Improving Antipsychotic-Induced Metabolic Side-Effects Using a GLP-1 Receptor Agonist (#397)

Ilijana Babic 1 2 , Jessica Hughes 2 3 , Stephen Lillioja 2 3 , Xu-Feng Huang 1 2 4 , Katrina Weston-Green 1 2 4
  1. Centre for Translational Neuroscience, School of Medicine, Faculty of Science, Medicine and Health, University of Wollongong, Wollongong, NSW, Australia
  2. Illawarra Health and Medical Research Institute (IHMRI), University of Wollongong, Wollongong, NSW, Australia
  3. Graduate School of Medicine, Faculty of Science, Medicine and Health, University of Wollongong, Wollongong, NSW, Australia
  4. Schizophrenia Research Institute, Darlinghurst, NSW, Australia

Introduction: Olanzapine and clozapine are second generation antipsychotics (SGAs) prescribed to treat schizophrenia and bipolar disorder, but have a high risk of causing glucometabolic side-effects, including hyperglycaemia and type 2 diabetes mellitus (T2DM). The anti-diabetic drug liraglutide, a glucagon-like peptide-1 (GLP-1) receptor agonist, may attenuate SGA-induced metabolic side-effects. SGAs effect multiple neurochemical pathways, including adrenergic signalling systems. Sympathetic innervation of pancreatic α-cells results in glucagon secretion and triggers norepinephrine release from the adrenal gland to stimulate hepatic glucose output. SGAs alter norepinephrine and glucagon levels, potentially causing hyperglycaemia side-effects; however, whether liraglutide restores glucagon and norepinephrine levels during SGA treatment is unknown.

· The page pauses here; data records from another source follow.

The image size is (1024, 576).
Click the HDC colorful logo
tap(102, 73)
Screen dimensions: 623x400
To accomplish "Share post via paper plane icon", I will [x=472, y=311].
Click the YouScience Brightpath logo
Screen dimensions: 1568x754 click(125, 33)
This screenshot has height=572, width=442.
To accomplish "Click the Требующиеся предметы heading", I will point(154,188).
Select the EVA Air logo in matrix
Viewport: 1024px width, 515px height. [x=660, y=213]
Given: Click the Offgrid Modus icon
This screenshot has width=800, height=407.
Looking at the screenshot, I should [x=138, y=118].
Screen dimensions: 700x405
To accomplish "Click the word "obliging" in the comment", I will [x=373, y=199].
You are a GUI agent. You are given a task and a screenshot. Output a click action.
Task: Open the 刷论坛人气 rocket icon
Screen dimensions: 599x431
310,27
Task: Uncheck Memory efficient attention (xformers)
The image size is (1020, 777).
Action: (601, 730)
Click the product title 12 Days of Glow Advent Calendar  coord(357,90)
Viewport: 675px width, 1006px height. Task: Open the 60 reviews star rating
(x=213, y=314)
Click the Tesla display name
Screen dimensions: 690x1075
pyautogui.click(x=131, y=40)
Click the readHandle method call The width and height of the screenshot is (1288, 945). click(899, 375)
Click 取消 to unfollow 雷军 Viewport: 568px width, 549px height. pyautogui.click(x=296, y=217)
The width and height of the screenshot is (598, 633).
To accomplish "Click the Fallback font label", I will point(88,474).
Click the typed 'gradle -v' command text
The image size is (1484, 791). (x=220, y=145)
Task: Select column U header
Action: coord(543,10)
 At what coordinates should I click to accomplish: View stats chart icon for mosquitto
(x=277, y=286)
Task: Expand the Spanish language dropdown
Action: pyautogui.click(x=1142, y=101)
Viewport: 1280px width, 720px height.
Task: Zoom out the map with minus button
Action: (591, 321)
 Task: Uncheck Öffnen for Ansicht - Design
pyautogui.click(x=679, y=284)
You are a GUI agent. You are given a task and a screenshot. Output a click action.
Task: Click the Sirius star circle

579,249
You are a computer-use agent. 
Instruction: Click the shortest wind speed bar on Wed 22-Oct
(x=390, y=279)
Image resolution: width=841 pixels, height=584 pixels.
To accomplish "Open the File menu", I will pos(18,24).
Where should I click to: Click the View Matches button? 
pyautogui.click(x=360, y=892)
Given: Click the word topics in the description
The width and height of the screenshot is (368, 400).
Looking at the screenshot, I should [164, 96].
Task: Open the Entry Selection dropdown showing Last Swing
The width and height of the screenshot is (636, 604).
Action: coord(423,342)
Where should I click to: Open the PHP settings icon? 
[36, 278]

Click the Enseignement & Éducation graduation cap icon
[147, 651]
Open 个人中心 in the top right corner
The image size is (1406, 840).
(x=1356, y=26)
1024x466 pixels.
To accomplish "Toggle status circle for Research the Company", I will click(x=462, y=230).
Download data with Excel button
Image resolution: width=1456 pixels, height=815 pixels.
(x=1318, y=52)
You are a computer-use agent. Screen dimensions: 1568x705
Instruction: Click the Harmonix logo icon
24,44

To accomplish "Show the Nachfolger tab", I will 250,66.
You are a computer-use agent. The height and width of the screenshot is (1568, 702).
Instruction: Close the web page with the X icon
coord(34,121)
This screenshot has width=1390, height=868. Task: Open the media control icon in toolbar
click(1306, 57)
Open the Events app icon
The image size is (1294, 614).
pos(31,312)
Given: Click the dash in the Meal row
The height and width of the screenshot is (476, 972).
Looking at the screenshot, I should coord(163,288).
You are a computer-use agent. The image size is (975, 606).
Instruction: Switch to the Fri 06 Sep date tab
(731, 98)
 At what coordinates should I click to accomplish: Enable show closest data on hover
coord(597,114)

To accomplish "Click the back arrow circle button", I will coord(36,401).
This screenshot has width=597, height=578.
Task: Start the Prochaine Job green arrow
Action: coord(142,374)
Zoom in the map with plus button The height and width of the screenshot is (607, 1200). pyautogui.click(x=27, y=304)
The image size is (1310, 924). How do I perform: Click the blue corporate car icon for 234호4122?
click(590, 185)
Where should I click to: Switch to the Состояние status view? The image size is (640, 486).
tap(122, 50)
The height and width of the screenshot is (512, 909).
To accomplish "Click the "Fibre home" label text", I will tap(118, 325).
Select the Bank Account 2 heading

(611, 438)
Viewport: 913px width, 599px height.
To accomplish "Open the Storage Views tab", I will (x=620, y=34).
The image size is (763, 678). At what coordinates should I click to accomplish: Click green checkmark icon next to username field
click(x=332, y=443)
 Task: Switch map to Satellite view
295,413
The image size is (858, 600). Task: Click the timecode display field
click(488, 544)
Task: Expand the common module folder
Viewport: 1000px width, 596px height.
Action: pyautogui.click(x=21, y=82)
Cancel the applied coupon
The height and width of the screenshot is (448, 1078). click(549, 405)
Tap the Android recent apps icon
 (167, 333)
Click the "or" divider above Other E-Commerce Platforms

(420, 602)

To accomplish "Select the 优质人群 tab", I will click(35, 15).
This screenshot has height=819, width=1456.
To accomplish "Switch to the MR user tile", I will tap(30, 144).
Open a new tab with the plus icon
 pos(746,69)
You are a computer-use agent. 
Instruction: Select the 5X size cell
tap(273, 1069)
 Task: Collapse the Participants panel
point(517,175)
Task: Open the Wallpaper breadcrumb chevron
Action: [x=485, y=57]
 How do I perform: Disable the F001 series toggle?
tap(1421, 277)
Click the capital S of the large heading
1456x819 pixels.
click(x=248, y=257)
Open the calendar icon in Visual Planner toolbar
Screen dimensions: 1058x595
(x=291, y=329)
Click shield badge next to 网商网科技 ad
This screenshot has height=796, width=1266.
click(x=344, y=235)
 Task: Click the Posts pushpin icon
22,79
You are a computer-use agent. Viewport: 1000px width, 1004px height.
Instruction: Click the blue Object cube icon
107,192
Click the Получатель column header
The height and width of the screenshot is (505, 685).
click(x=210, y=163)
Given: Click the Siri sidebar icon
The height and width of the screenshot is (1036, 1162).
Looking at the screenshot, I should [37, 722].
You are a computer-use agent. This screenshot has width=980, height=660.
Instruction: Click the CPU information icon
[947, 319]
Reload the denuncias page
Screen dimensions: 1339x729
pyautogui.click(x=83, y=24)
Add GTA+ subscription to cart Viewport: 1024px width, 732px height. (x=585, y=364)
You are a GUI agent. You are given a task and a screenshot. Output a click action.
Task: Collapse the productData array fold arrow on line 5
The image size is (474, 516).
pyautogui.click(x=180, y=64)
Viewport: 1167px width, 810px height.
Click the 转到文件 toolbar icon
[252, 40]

Aim: This study aimed to investigate the acute effects of SGA and liraglutide co-treatment on glucose homeostasis, glucagon and norepinephrine levels.

Methods: Rats were treated acutely with olanzapine (1mg/kg), liraglutide (0.4mg/kg), olanzapine+liraglutide co-treatment, clozapine (12mg/kg), or clozapine+liraglutide co-treatment (n=12/group). An oral glucose tolerance test (OGTT) was performed 1-hour post-treatment and area under the curve (AUC) data was analysed. Following a 1-week washout, treatment was re-administered and fasted post-mortem plasma glucagon and norepinephrine levels were examined.

Results: AUC was significantly affected by treatment (F5,62 = 13.76, p<0.01). Olanzapine increased AUC (p<0.05), while no changes were observed in the liraglutide or the olanzapine+liraglutide co-treatment groups compared to the controls (p>0.05). Clozapine and liraglutide+clozapine co-treatment significantly increased the AUC (p<0.01). Clozapine increased norepinephrine (F5,65 = 8.34, p<0.01), while levels in all other groups did not differ to controls (p>0.05). Glucagon increased with olanzapine treatment (p<0.01), but not in the remaining groups compared to controls (p>0.05).

Conclusion: These results suggest that olanzapine and clozapine may induce hyperglycaemia through different mechanisms, though both involving the sympathetic nervous system. Acute liraglutide co-treatment alleviated olanzapine-induced glucose dysfunction but did not improve clozapine-induced hyperglycaemia. Overall, this study presents interesting findings that support a liraglutide co-treatment approach for attenuating olanzapine-induced glucometabolic side-effects.